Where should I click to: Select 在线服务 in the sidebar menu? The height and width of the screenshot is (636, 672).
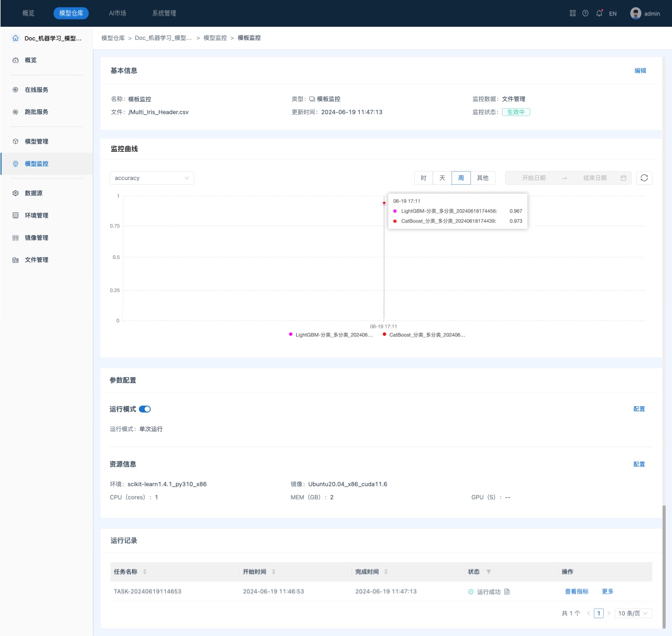click(37, 90)
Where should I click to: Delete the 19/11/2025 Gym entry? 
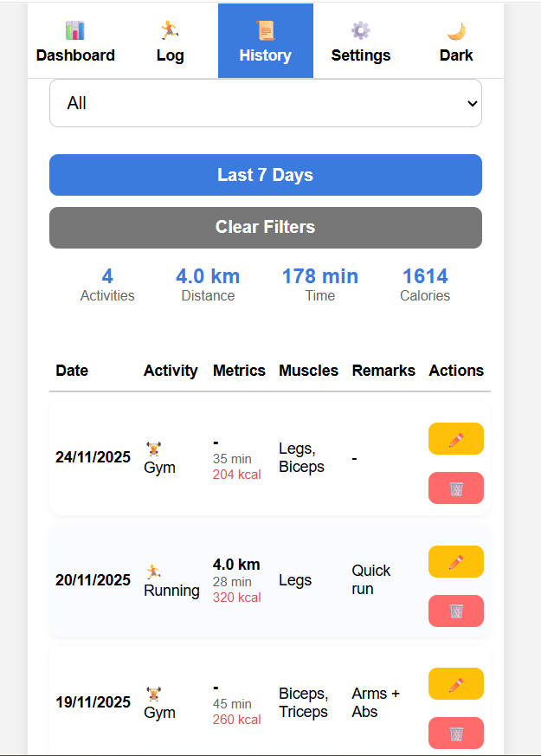tap(455, 733)
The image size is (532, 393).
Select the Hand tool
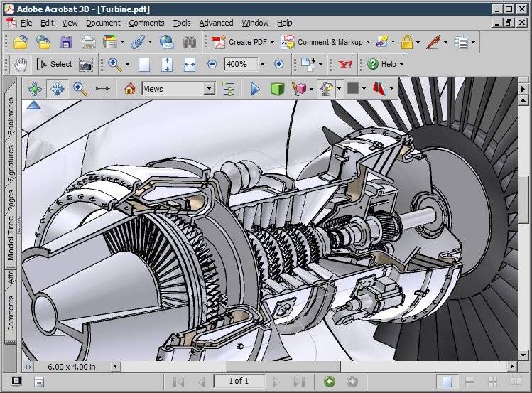pyautogui.click(x=21, y=64)
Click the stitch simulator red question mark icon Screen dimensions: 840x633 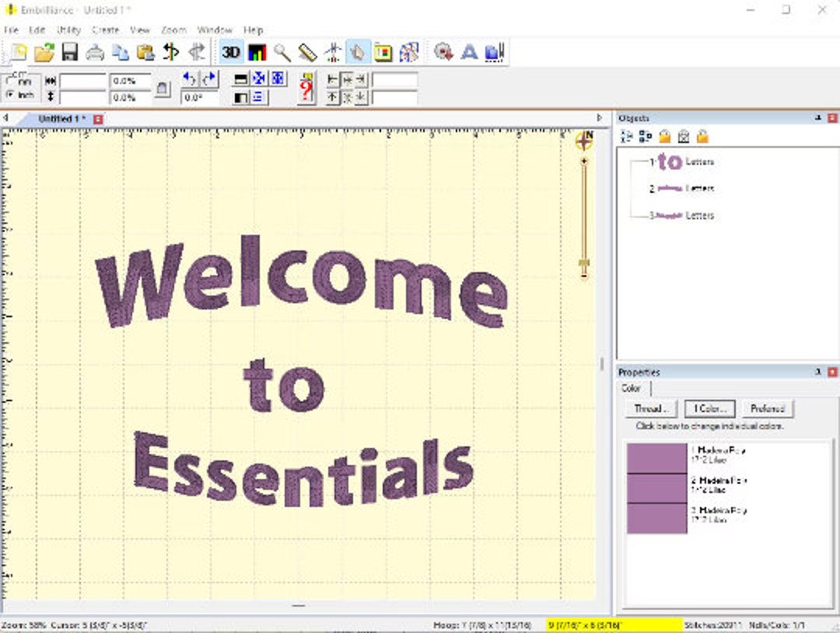pyautogui.click(x=304, y=86)
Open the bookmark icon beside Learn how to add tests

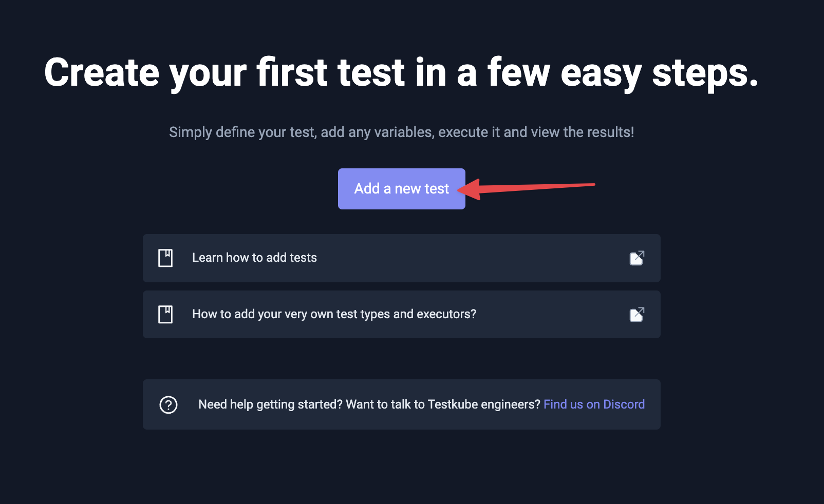tap(165, 258)
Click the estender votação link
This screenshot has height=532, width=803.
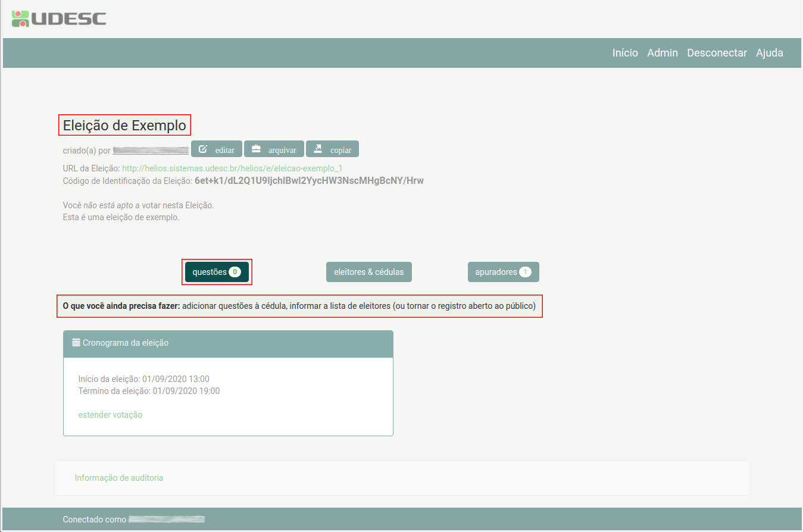coord(110,415)
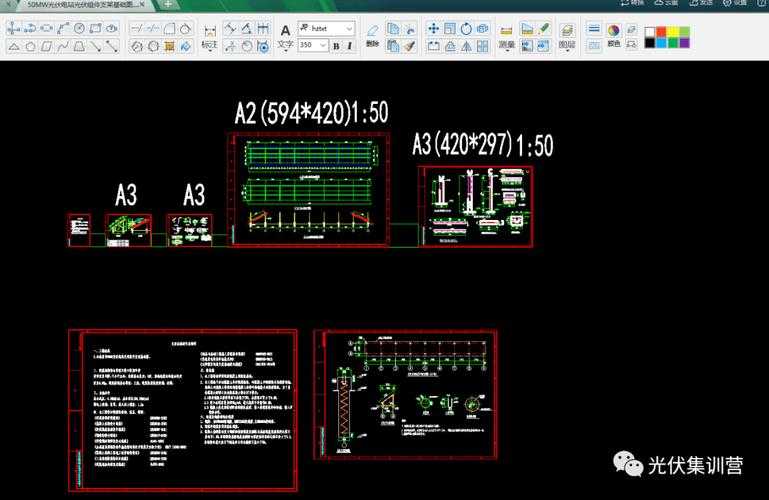
Task: Toggle italic text formatting
Action: tap(349, 45)
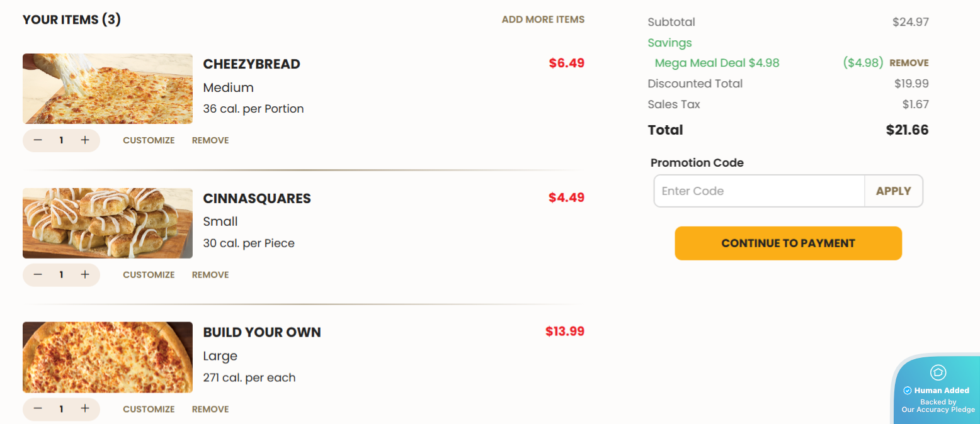Decrease Build Your Own quantity with minus icon
This screenshot has height=424, width=980.
click(38, 409)
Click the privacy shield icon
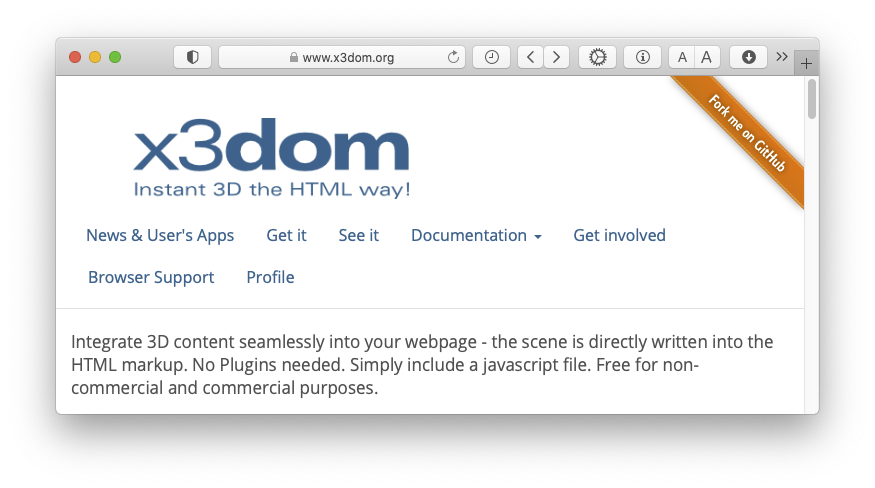 [x=192, y=57]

++++++

*Problem details:* Please copy exactly the lines from the one that contains "Click the estender votação link" through the last line of the listing above, leaving out the pictures.

*Solution for this task:*
Click the estender votação link
This screenshot has height=532, width=803.
coord(110,415)
Task: Toggle italic text formatting
Action: tap(349, 45)
Decrease Build Your Own quantity with minus icon
This screenshot has height=424, width=980.
click(38, 409)
Click the privacy shield icon
 [x=192, y=57]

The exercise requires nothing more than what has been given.